Variability across Victorian hospitals in the care of patients with metastatic colorectal cancer: using comprehensive registry data to explore potential quality indicators. (#153)

Catherine Dunn 1 , Lucy Gately 1 , Jeannie Tie 1 2 3 , Louise Nott 4 , Belinda Lee 1 2 5 , Shehara Mendis 1 3 , Jeremy Shapiro 6 , Vanessa Wong 1 , Matthew Burge 7 , Rachel Wong 1 8 9 10 , Suzanne Kosmider 3 , Margaret Lee 1 3 8 9 , Ross Jennens 2 10 , Peter Gibbs 1 3
  1. Walter and Eliza Hall Research Institute, Melbourne, VIC, Australia
  2. Peter MacCallum Cancer Centre, Melbourne
  3. Western Health, Melbourne
  4. Royal Hobart Hospital, Hobart
  5. Northern Health, Melbourne
  6. Cabrini Health, Melbourne
  7. Royal Brisbane Hospital, Brisbane
  8. Monash University, Melbourne
  9. Eastern Health, Melbourne
  10. Epworth Healthcare, Melbourne

Background
Quality indicators (QI) are essential to monitor the efficacy of cancer care and to guide quality improvement. The majority of oncological QI are derived from ‘expert consensus’ and are not validated against outcomes, and there are a paucity of QI developed for metastatic disease. We aimed to use comprehensive prospective registry data to define and validate novel QI for mCRC.

Methods
Data was analysed from TRACC, a multisite Australian mCRC registry collecting prospective demographic, tumour, treatment and outcome data. We identified patients diagnosed across 11 hospitals and explored variation by site with regards to patient and tumour characteristics, different chemotherapeutic approaches and rates of resection of oligometastatic disease. Kaplan-Meier curves compare overall survival (OS) between sites, and Pearson correlation was used to assess associations.

Results
There were 3132 patients diagnosed with mCRC between July 2009– April 2021. Median age was 66 years (range 62–71 years by site), ECOG 0-1 81% (range 69–96% by site), and Charlson Comorbidity Index ≤2 43% (33–59% by site).
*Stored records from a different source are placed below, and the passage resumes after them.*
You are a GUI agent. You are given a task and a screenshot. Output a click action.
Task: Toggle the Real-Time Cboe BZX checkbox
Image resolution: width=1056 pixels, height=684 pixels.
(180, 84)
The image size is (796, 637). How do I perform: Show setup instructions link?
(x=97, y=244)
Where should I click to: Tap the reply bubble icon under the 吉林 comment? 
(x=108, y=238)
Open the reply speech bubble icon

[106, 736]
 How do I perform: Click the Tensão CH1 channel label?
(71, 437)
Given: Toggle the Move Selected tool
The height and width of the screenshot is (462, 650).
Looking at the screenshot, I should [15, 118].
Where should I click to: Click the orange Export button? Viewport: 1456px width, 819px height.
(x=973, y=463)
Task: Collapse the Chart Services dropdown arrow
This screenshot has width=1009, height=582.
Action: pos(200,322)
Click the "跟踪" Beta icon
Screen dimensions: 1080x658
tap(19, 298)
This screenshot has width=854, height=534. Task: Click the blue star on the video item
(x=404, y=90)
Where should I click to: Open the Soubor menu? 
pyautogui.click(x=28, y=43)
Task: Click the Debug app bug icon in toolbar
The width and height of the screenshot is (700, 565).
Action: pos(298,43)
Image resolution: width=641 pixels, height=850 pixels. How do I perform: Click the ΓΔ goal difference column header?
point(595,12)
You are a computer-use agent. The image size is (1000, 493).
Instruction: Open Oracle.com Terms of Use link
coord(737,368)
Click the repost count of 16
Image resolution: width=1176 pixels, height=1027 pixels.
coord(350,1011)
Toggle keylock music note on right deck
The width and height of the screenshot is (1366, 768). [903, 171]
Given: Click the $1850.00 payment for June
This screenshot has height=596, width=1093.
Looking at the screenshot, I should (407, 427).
Median OS for cohort was 26.2 months (95%CI 24.9–27.3 months), and varied by site from 20.1 – 36.1 months (p=0.001). Rate of triplet chemotherapy (FOLFOXIRI) administration (2.8–13.2% by site) was strongly correlated with OS (R2 =0.851), rate of liver resection (9.8–23.2% by site) was moderately correlated (R2=0.523), and rates of active treatment with first-line chemotherapy (63-90% by site) were weakly correlated (R2 =0.209). Other proposed QI such as rates of lung metastasis resection or chemotherapy administration in the elderly showed significant variation by site, but did not correlate with mOS.

Conclusion
There is significant variation in OS for patients with mCRC in these Australian hospitals, with major differences in treatment approaches. Rates of interventions known to improve survival outcomes, such as triplet chemotherapy and resection of oligometastatic disease, may be potential QI to benchmark and track quality improvement.